A Dangerous Method

Screened at the 2011 Telluride Film Festival.

I distinctly recall that at one point the prospect of a David Cronenberg movie about Sigmund Freud and Carl Jung sounded like a great idea, but we should have known better. Cronenberg’s films already traffic in sexual undercurrents and metaphors, the kind of stuff ripe for Jungian analysis if you’re into that sort of thing. It stands to reason that an attempt to actually engage in that analysis on the screen would be a crushing bore.

A Dangerous Method is dead on arrival.  Granted, it is saddled with the disadvantage that psychoanalysis is stupid and wrong. But even if you’re interested in the subject matter, the movie finds Cronenberg working in startlingly generic period piece mode, without a hint of the dread and weird fascination that usually permeates even his weaker films. There is precisely one Cronenberg-ian moment here — an early scene in which Sabine (Keira Knightley), Jung’s first patient for his “talking cure” who later became his lover and colleague, plays with her food, covering her hands in goop.

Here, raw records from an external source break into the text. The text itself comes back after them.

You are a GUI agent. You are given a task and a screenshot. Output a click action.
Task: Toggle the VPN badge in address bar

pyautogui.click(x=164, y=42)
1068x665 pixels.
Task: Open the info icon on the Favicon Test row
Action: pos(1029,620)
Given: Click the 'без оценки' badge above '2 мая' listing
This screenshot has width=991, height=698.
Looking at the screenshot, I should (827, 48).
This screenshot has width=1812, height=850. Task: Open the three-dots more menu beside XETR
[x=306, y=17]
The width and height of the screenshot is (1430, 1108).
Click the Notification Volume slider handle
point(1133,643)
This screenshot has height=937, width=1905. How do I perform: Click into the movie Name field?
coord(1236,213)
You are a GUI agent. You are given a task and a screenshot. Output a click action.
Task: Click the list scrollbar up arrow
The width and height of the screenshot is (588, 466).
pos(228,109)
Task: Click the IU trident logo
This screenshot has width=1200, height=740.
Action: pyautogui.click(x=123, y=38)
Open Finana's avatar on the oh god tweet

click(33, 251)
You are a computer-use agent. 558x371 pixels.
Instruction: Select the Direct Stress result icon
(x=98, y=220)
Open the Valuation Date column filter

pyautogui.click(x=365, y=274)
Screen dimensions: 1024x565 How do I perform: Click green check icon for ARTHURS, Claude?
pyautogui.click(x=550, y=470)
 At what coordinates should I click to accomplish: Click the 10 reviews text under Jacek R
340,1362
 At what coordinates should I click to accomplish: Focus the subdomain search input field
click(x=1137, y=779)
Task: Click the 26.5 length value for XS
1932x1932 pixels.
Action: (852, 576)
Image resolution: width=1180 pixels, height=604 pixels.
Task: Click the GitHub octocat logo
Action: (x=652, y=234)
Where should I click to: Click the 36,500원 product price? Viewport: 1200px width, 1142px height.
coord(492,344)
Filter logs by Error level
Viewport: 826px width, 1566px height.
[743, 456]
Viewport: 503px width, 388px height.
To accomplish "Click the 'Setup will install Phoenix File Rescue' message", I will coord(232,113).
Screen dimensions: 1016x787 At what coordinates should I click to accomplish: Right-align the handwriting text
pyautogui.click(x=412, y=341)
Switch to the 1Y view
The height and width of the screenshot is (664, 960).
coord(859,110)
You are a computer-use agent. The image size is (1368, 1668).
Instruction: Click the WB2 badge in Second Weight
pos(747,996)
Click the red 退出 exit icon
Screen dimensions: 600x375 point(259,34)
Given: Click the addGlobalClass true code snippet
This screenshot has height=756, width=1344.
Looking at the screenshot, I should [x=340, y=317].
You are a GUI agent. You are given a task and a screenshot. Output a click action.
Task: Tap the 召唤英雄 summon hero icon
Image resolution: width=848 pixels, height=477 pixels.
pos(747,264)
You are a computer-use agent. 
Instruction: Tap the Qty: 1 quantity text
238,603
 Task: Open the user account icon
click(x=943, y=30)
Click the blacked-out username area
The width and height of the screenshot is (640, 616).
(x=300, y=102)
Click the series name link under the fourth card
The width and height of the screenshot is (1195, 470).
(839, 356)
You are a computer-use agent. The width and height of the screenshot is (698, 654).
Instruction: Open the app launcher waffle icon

The film chronicles, in parallel, Jung’s relationships with Sabine and Freud, played by an admirably subdued Viggo Mortensen. (Michael Fassbender plays Jung, oddly channeling Ewan McGregor.) They have long discussions and pretty much hit most of the psychoanalysis high points — anal fixations, dream interpretations, phallic metaphors, repressed childhood memories, etc. (Freud to Jung, discussing the latter’s dream, deadpan: “This log. I think perhaps you should consider the possibility that it represents the penis.”) The ostensible drama comes from Jung’s burgeoning intellectual rivalry with Freud (Freud thinks everything always circles back to sex; Jung isn’t so sure), and his affair with Sabine, though the latter seems to be but a minor annoyance to his wife (Sarah Gadon). Vincent Cassel shows up as the uninhibited, epicurean Otto Gross, who scoffs at Jung’s attempts at monogamy and advises him to “never regress anything.” These issues are hashed out through letter-writing campaigns and analysis sessions.

So, yes: this is a therapy movie, the kind where the characters turn subtext into text by vocalizing their mental states to each other. As if that weren’t bad enough, it’s a Freudian therapy movie, which means that the therapy in question is an asinine hunt for dream metaphors and childhood root causes, sometimes reminiscent of Nicolas Cage riffing on arcane clues in National Treasure. To make things still worse, all of this is presented in a staid costume drama torpor, without a hint of style, life or genuine feeling. The academic conflict between Jung and Freud is presented with all the fervor of a textbook recitation. How could Cronenberg, whose career has so passionately embraced the weird and extreme, have come out with something so neutered and ordinary and boring?

Cronenberg’s inexplicable stylistic hibernation aside, the problem here is that the film by design renders literal what should be figurative. Characters aren’t supposed to psychoanalyze each other on screen with a straight face; if anyone is going to be analyzing, it should be us. I might have expected any number of things from A Dangerous Method, but not this tedious exercise in spoon-feeding.

 

-- Eugene Novikov

2 Comments

  1. Carol says:

    Although this FilmBlather review was genuinely humorous, I actually found “A Dangerous Method” to be rather engaging. After the first very strong scene, the following 1/2 hour was certainly weaker; but after the 1st 1/2 hour, the film continued to grow my interest. I would recommend that anyone interested in period pieces, or mental and sexual health therapies, watch the film.

  2. Steve says:

    I cannot disagree more strongly with the above review. I found this film engaging, thought provoking, and even spellbinding in its own way. Different strokes for different folks, I guess. I’m sensing that many reviewers who dislike this film are strongly influenced by their feelings towards Cronenberg’s earlier works rather than judging this film on its own merits.